«Dalla cultura classica alla cultura woke, un’offerta al ribasso che non fa certo onore a un liceo che in passato ha formato generazioni di studenti, aiutandoli a sviluppare uno spirito critico libero e orientato alla verità. Chiunque ha svolto gli studi classici non può dimenticare il momento in cui, non senza un certo fastidio, si studiavano e si traducevano i filosofi sofisti, maestri di capziosità e di relativismo, definiti “falsi sapienti” da due giganti come Platone e Aristotele. Vedere ora un dirigente scolastico inseguire il pensiero dominante e piegarsi alla cultura woke è davvero sconfortante.
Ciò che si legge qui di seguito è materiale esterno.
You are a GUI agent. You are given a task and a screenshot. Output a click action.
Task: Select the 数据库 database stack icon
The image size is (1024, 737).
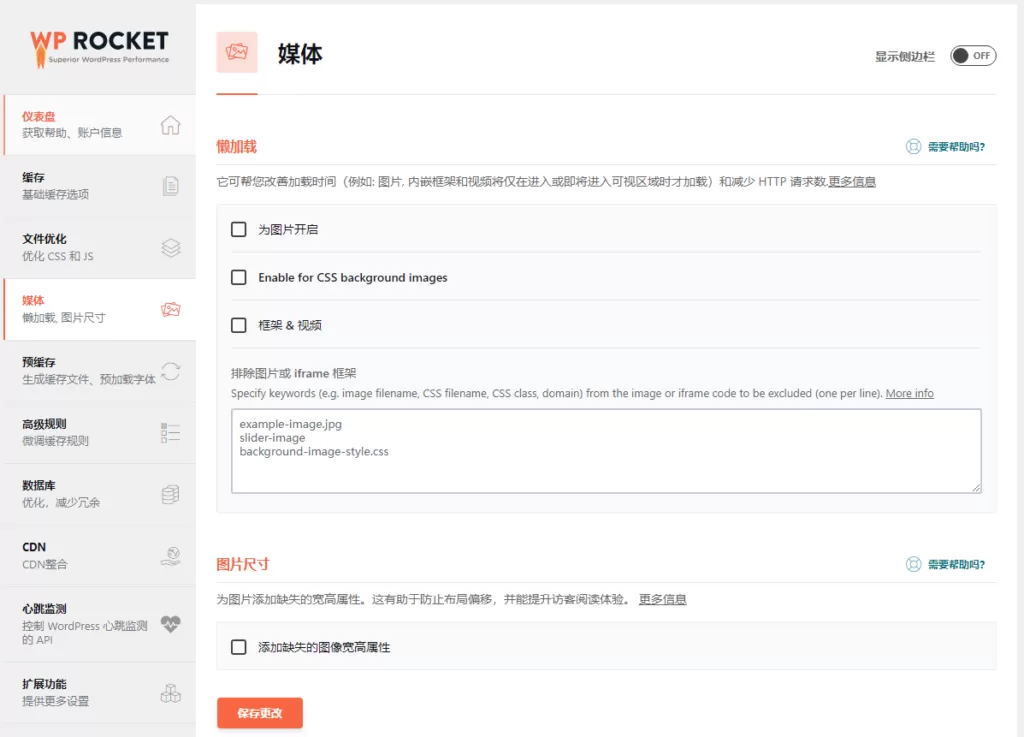(x=172, y=493)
Soprattutto a pochi giorni dalla strage di Minneapolis, la terza avvenuta in una scuola americana in cui l’attentatore “si identificava come transgender”; un fatto terribile scaturito dal disagio irrisolto di un giovane illuso da una narrazione ingannevole e falsamente buona che a parole predica inclusione e accoglienza, ma che nei fatti si dimostra violenta verso i “nemici” da cancellare. È davvero compito di un preside promuovere un’ideologia che esalta l’autodeterminazione veicolando l’idea di un’identità fluida e intercambiabile, e che per il suo carattere di contrapposizione ha un potenziale di violenza incontrollabile, come raccontano i fatti americani? La tragedia di Minneapolis dimostra la sconfitta degli slogan sull’inclusione predicati dalla cultura “woke”, che distrugge i punti di riferimento in nome della libertà assoluta, alimentando un clima di confusione identitaria che fa leva sulla fragilità dei giovani e finendo per lasciarli pieni di rancore verso tutto il resto del mondo. Al professor Lega diciamo che non ci si può nascondere dietro la presunta necessità di intercettare le disforie di genere, questa è propaganda mascherata da buonismo che si vuole imporre con il consenso del consiglio d’istituto. La scuola italiana già sforna milioni di giovani ignoranti e ideologizzati, con i tassi più bassi di capacità di comprensione di un testo o capacità di far di conto, secondo i dati comparati nei Paesi a maggiore industrializzazione. Per non rischiare di incamminarsi su questa triste china, il liceo classico di Forlì resista alle sirene woke e si concentri su un’istruzione di qualità. Questo chiedono le famiglie che iscrivono i loro figli a scuola» si legge in una nota del Popolo della Famiglia.
“Ancora una volta siamo costretti a constatare quanto, troppo spesso, gli istituti scolastici siamo soggiogati dalla deriva ideologica imperante a sinistra“. A denunciare la situazione, in riferimento alla decisione del liceo Morgagni di Forlì di introdurre sul registro i nomi “alias”, non legati al sesso accertato degli studenti ma alla loro percezione, è Nicholas Pellegrini, responsabile di Gioventù Nazionale per Forlì-Cesena: “La scuola dovrebbe lavorare nell’interesse della crescita formativa degli studenti. L’introduzione dei nomi ‘alias’ è un’operazione presentata come inclusiva, ma in realtà rappresenta l’ennesima mistificazione della realtà“.
Sulla stessa lunghezza d’onda è Giacomo Ceseni, responsabile di Azione Studentesca per Forlì-Cesena: “La scuola dovrebbe essere un luogo in cui si coltivano la verità, l’educazione e la crescita, non un laboratorio di inganni linguistici e sociali. Il compito di un liceo è trasmettere conoscenza, radicare i giovani nella loro identità culturale e nazionale, non assecondare fragilità passeggere. Ci auguriamo che il liceo Morgagni torni su i suoi passi e ad occuparsi di problemi reali“.